Sleep training is one of the most controversial and stressful issues for parents. Not necessarily just in the first year but with my eighth child, my husband and I had a middle of the night visitor for five years!

It was actually 29 years ago that I was expecting my first son. I certainly didn't think about or expect sleep issues. There was so much to learn about "having a baby"! As we proceeded to rock and pat and feed and rub, to help him to sleep, I realized that part of my/our job was to help him learn to fall asleep on his own. We actually worked through many of the steps that our friends at Wholeplay detail below. And they worked!

So, we continued to work at "sleep training" with each and every child. As you can imagine, it was very important to me that I had the "current baby" sleeping well before the "next baby" arrived. My children were all less than two years apart.

Why did I fall down and do such a poor job with baby number eight? Simple reason I think, he was my last!

 

 Fraser, Number 8 - almost 17 years old!

 

Here are some great tips on sleep training from our friends at Wholeplay!

What is “sleep training”? Do I need to sleep train my child?

When most people hear the word “sleep training,” they think of the “cry-it-out” method.

However, sleep training refers to any deliberate action a parent/caregiver takes to regulate a child’s sleep pattern. Therefore, establishing a bedtime routine can be considered sleep training. More formal methods of sleep training involve systematized, step-by-step procedures that are implemented in a consistent and deliberate manner. These range in terms of how often a parent “intervenes” to get his child to go to sleep on his own. For example, the “extinction” approach to sleep training, uses very little parental intervention to get a child to sleep, while the “bed-sharing” approach, uses a lot of parental intervention. Most formal methods of sleep training fall somewhere in between the extinction method and the bed-sharing method. It is important to note that no sleep training method is superior to any other in terms of effectiveness. (According to the

American Academy of Sleep Medicine).

Because it is the exception, not the rule, to have a child who is born knowing how to sleep through the night and/or fall asleep on his ownmost parents will use some form of sleep training throughout early childhood to get their young child to sleep. Establishing a bedtime routine is probably the most common sleep training method parents use to get their young children to sleep. This involves setting up a regular, relaxing pattern of behaviours around a child’s bedtime as a means of conditioning and transitioning him into a sleepy state so that he can ultimately fall asleep on his own. A more formal sleep training method might be required when/if a child’s bedtime/sleeproutine is no longer working for the child and/or the parents on a consistent basis, (i.e-the child and/or parent aren’t getting an adequate amount of sleep according to child’sstage of development).
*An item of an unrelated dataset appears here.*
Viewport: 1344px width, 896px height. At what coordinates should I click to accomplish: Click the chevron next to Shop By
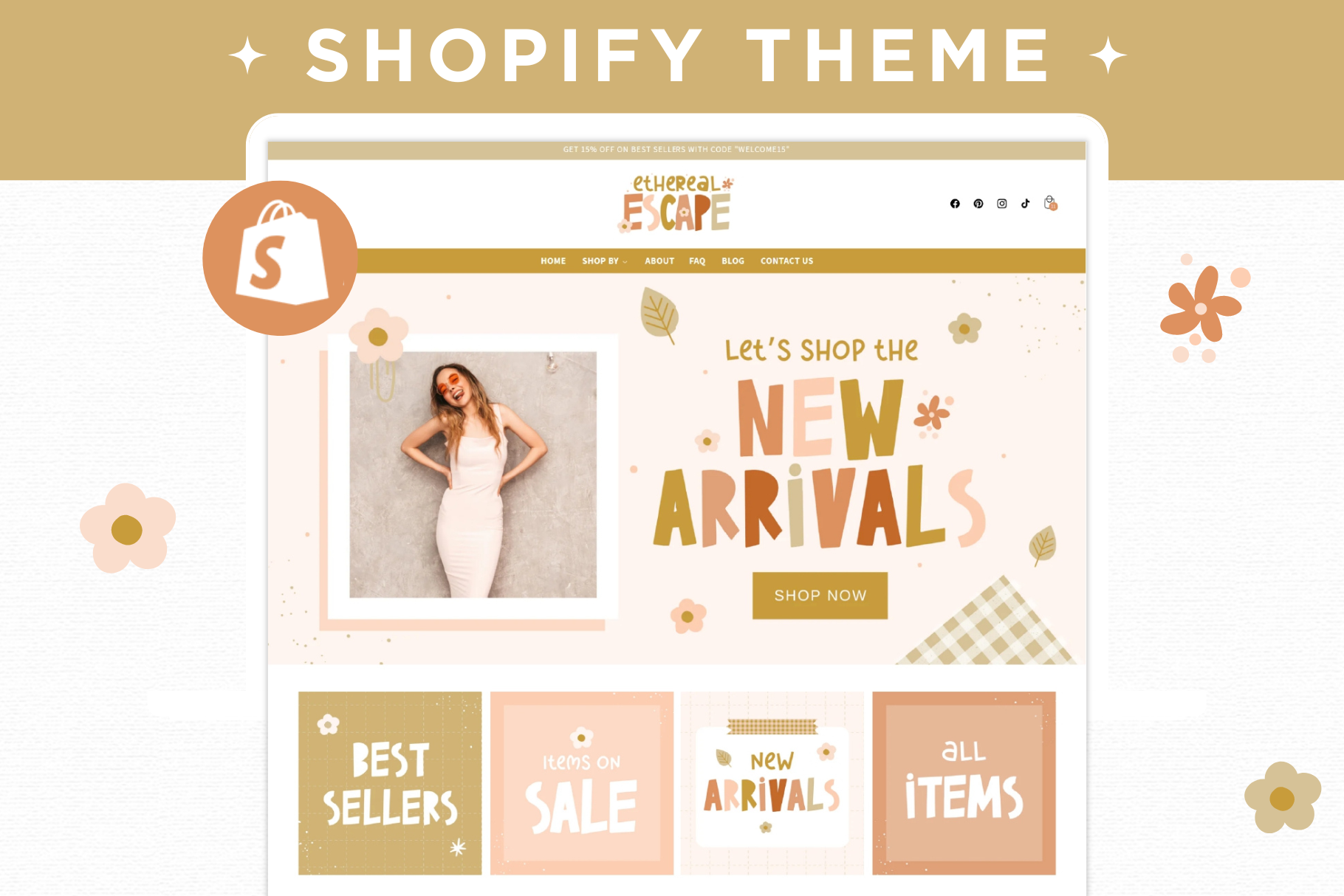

The “cry-it-out” method, which involves letting babies cry themselves to sleep without any parental assistance, is generally not recommended for babies under the age of 3 months, due to the intense period of bonding that takes place during this period as well as the high-risk for SIDS. That being said, there is no empirical support for the claim that children, who are healthy and securely attached to their parents, are damaged by the “cry it-out” method.

 

What is the goal of more formal sleep training?

The goal of more formal sleep training is to teach young children how to fall asleep on their own. This means that the parent is not present when the child falls asleep, but rather lets the child fall asleep without his presence/assistance.

This is most frequently accomplished when the parent accompanies the child through a relaxing, predictable bedtime routine up until the point the child is ready to fall asleep. When the child is sleepy, but still awake, the parent leaves the room to allow the child to fall asleep on his own. Sleep training methods differ in how much reassurance/what kind of reassurance the parent gives the child after the parent initially leaves the child alone and the child ultimately falls asleep.

 

How does sleep training work?

Allowing young children to fall asleep without having their parents present seems to work because it encourages them to rely upon their own self-soothing strategies, which young children are less likely to use with their parents present. It helps young children to sleep through the night because young children seem to need the same set of circumstances to go back to sleep as they do to fall asleep, (i.e.-if the parent is present while the child falls asleep, the parent will need to be present when the child wakes up during the night). As young children get older they should develop more and more self-soothing strategies and depend less and less upon their parent’s presence to help them to get to sleep.